DW África: Estamos a falar de um setor que, além dos ataques armados, também está a ser vítima da pandemia de Covid-19 e da queda do preço do petróleo. O que é preciso mudar neste setor?
IM: São acontecimentos que estão todos interligados - pelo menos estes dois últimos que é a queda do preço do petróleo e o impacto da pandemia de Covid-19. Este setor, sem sombra de dúvida, está a ser um dos mais afetados. E o que se pode fazer de momento é primar pela transparência, pelo menos do lado do Governo, e rigor no controlo destas mesmas empresas para evitar que as perdas sejam substanciais. Porque, efetivamente, esta situação toda irá impor um maior desafio ao país na captação de receitas e depois no repasse dessas receitas para financiar outros setores da economia e, assim, alavancar o desenvolvimento do nosso país. Mas é necessário que, neste momento, o Governo prime pela transparência e rigor na análise técnica para garantir que todo o valor, todo o relatório que é apresentado por essas mesmas empresas, sejam fidedignos.
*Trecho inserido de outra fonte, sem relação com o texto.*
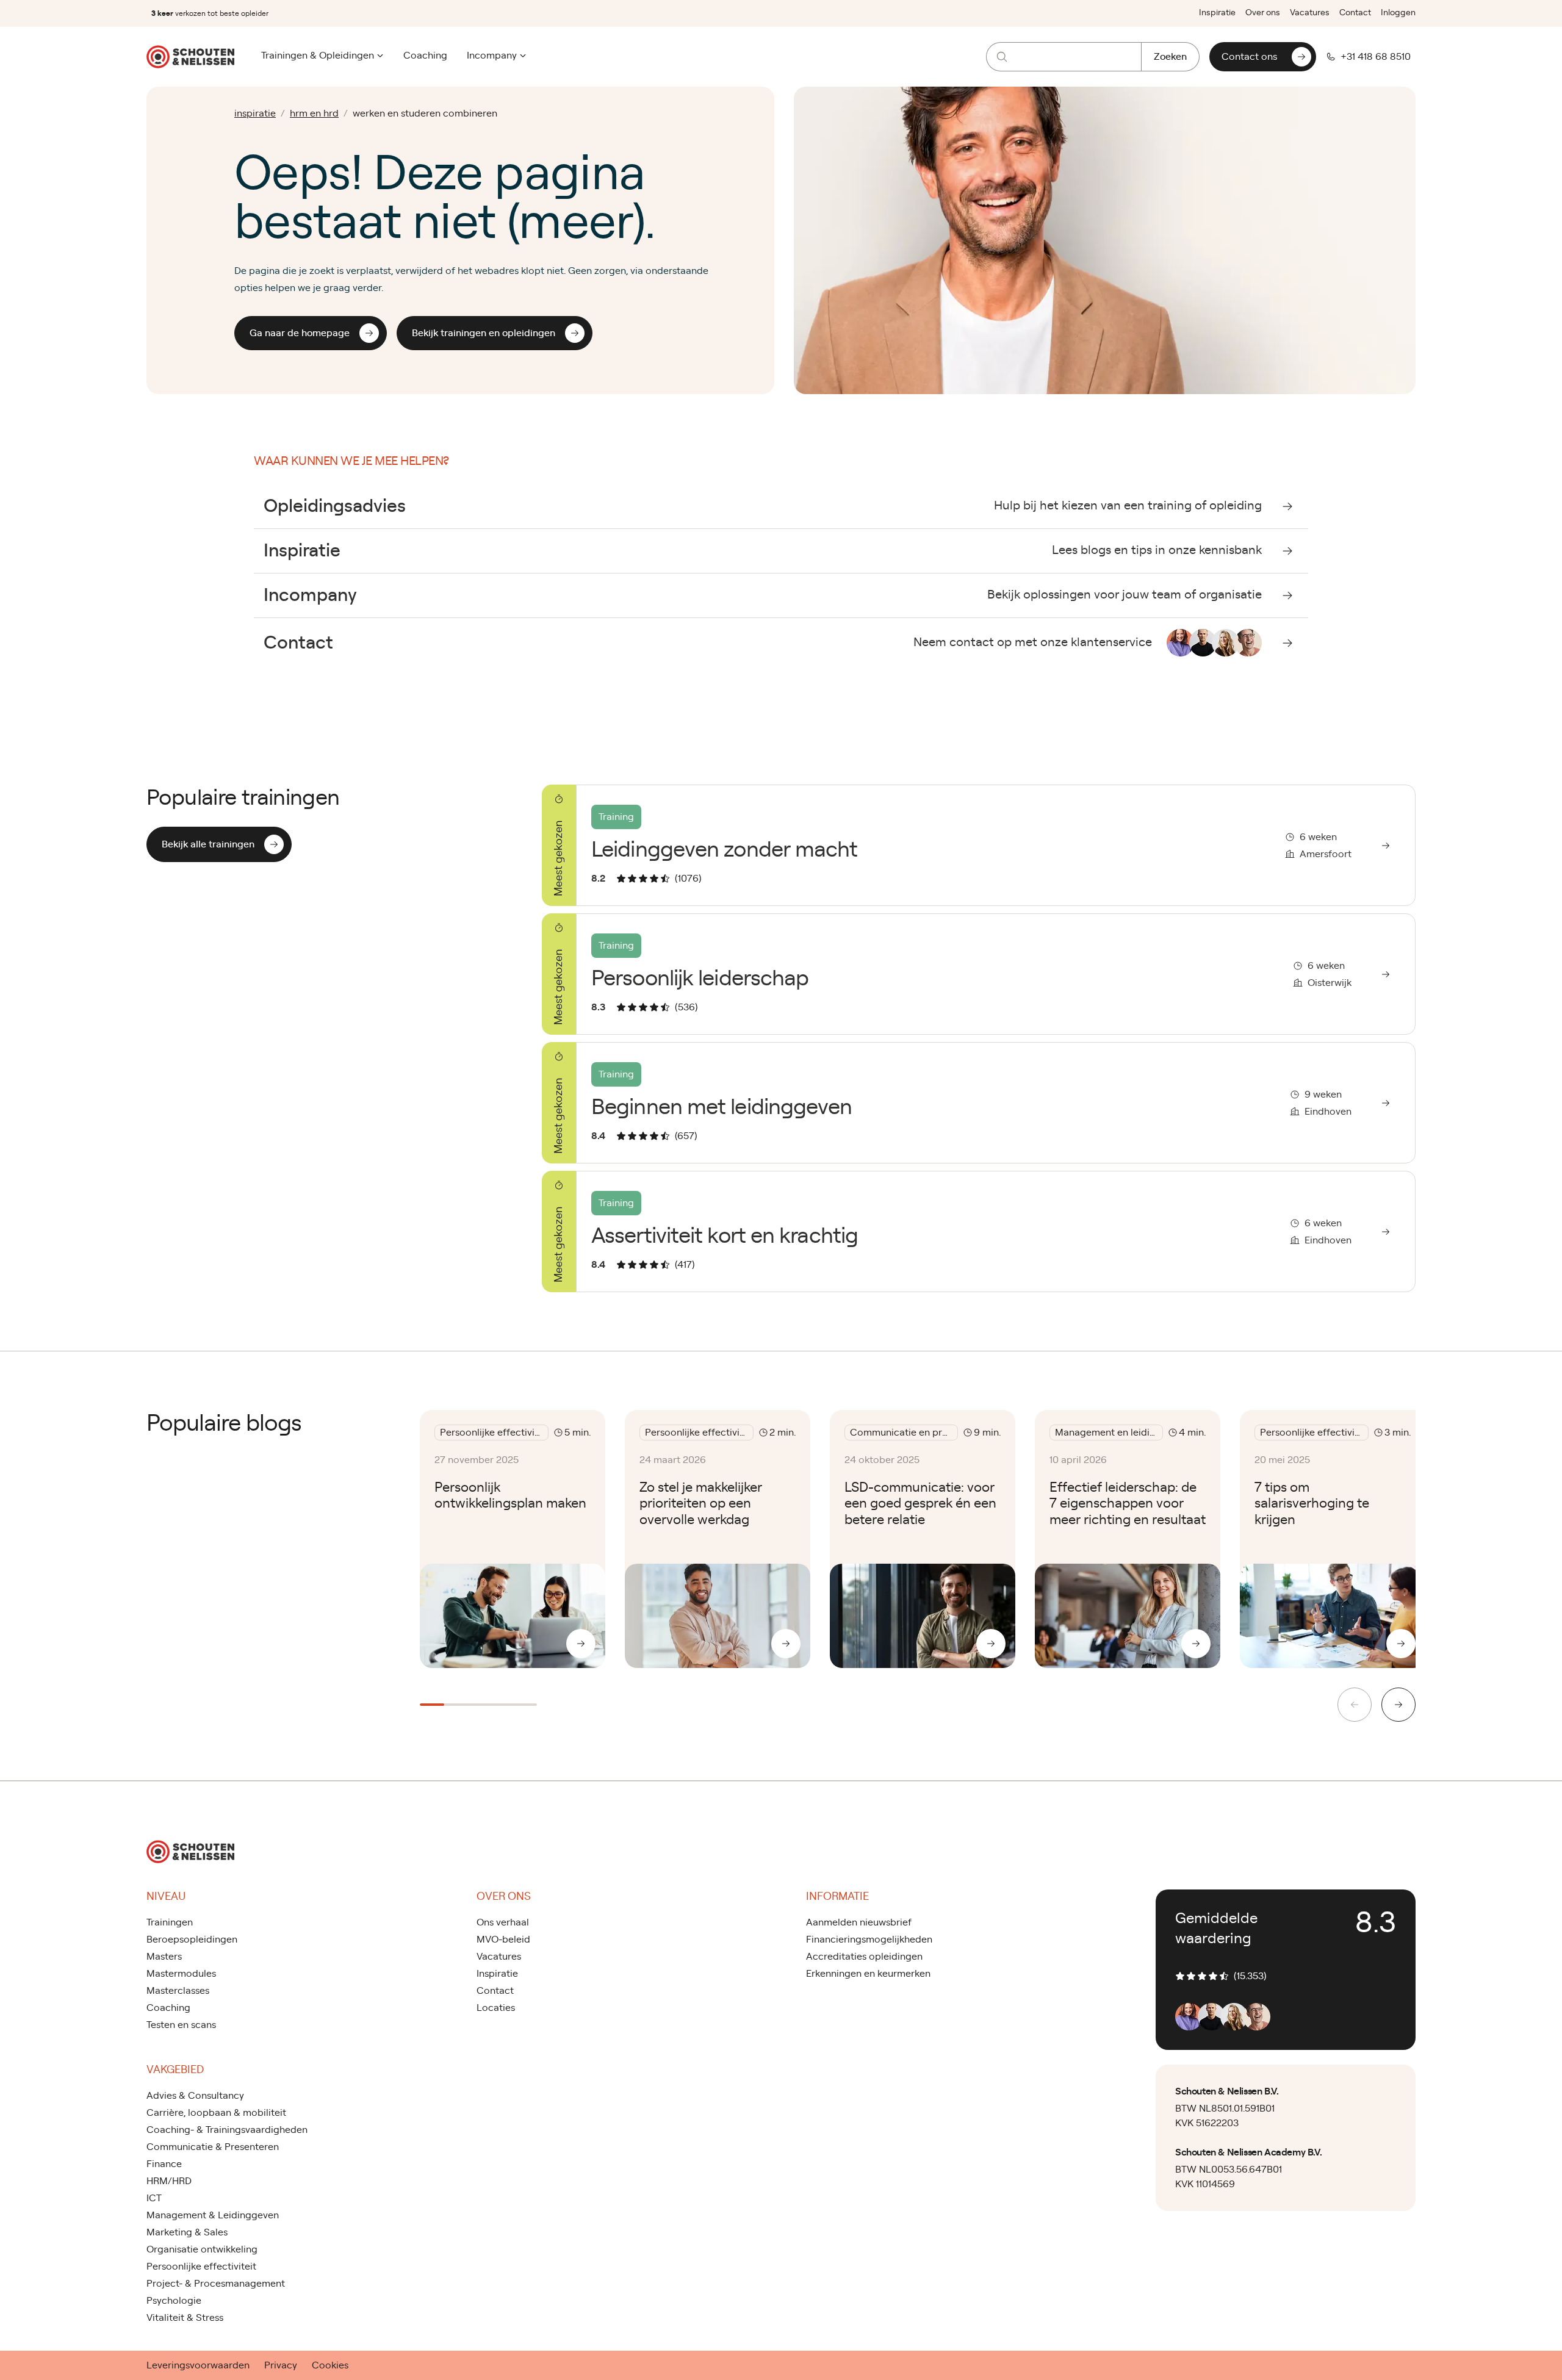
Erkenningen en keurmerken (868, 1974)
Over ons (1262, 13)
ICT (154, 2198)
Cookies (330, 2365)
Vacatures (1310, 13)
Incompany (492, 55)
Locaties (496, 2008)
DW África: Na semana passada, numa visita a Moçambique, a petrolífera francesa Total disse que estava convicta da execução segura do projeto de exploração de gás em Cabo Delgado e disse que o Governo está a trabalhar muito bem para criar, dentro do possível, as melhores condições para executarem este trabalho. O CIP concorda?
IM: A nossa expectativa é que o Governo esteja a trabalhar muito bem para gerir esta situação. Mas o que nós queremos, neste momento, são evidências de que este trabalho está a ser bem feito. E nada melhor do que um relatório para provar o que é que efetivamente o Governo está a fazer para garantir que as operações continuem e que continuem num contexto em que o país também se possa beneficiar.
DW África: Já que falou em transparência, hoje (06.07) o jornal @Verdade trouxe a público que o presidente da petrolífera francesa Total para a área de exploração e produção, Arnaud Breuillac, violou o estado de emergência ao entrar em Moçambique porque não cumpriu, como está na lei, o regime de quarentena obrigatório para quem chega ao país. Que mensagem passa este episódio? O Governo moçambicano tem dois pesos e duas medidas?
IM: Isto é uma situação bastante delicada que passa, na verdade, do meu ponto de vista, a mensagem de que o Governo moçambicano neste momento não tem o poder suficiente para lidar com as grandes empresas do setor do gás e do setor mineiro em Moçambique. E isto chama a atenção para vários outros assuntos. Se num assunto destes, que é de muito fácil controlo de monitoria, nem se consegue lidar com a situação da quarentena obrigatória, imaginemos em casos mais críticos como a questão de controlo de custos ou a questão do controlo de transferência de preços pelo facto de as empresas estarem a lidar [diretamente] entre elas mesmas. Imaginemos, nestes casos, como é que vai ficar a governação do setor?